- **DIRECTIONS**
Give again, word for word, the line holding "This screenshot has height=345, width=889." and every line after it through the end of the data below. Omit pictures.

- **DATASET RECORDS**
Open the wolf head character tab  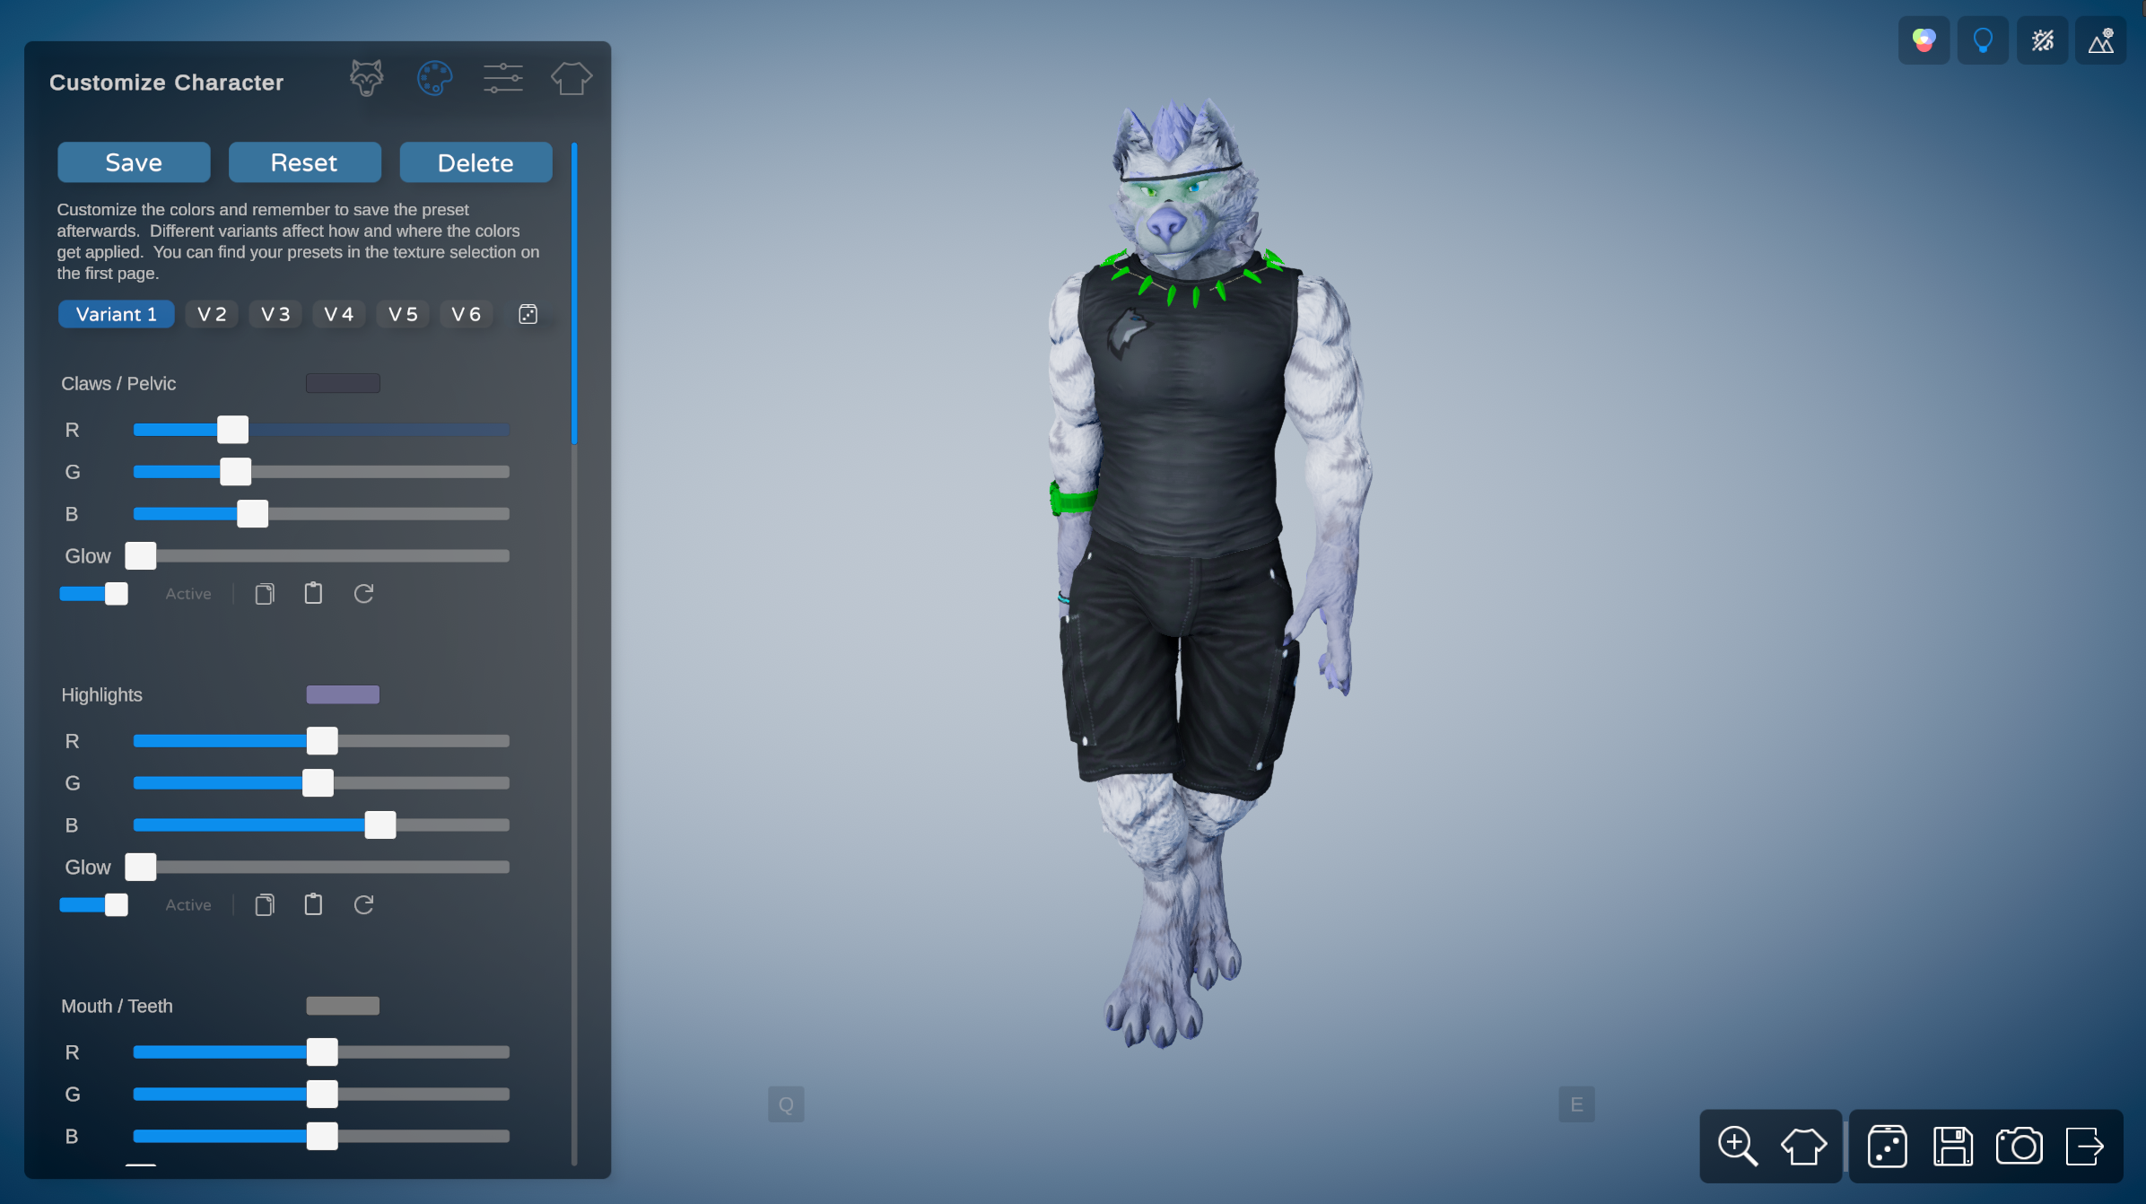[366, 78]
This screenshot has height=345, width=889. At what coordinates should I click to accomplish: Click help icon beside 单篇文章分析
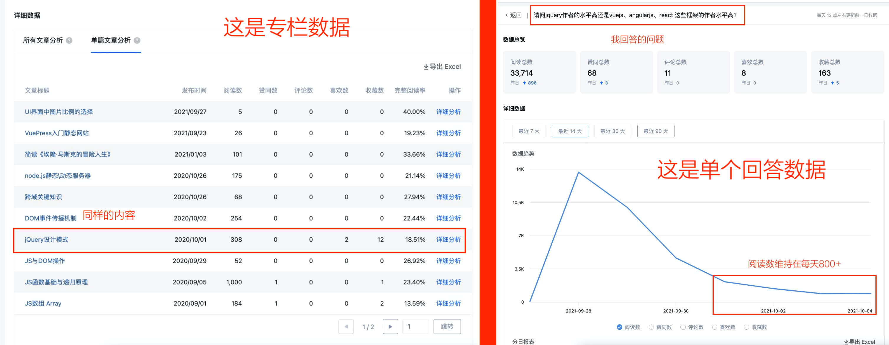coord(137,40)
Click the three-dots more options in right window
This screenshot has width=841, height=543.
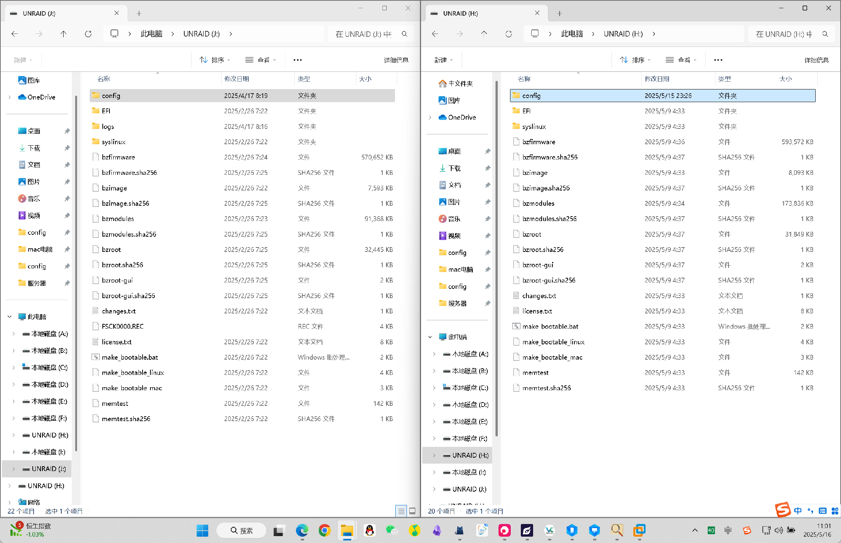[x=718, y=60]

- **TASK OUTPUT**
This screenshot has height=345, width=889. At what coordinates should I click to accomplish: Click help icon beside 单篇文章分析
coord(137,40)
Click the three-dots more options in right window
This screenshot has width=841, height=543.
[x=718, y=60]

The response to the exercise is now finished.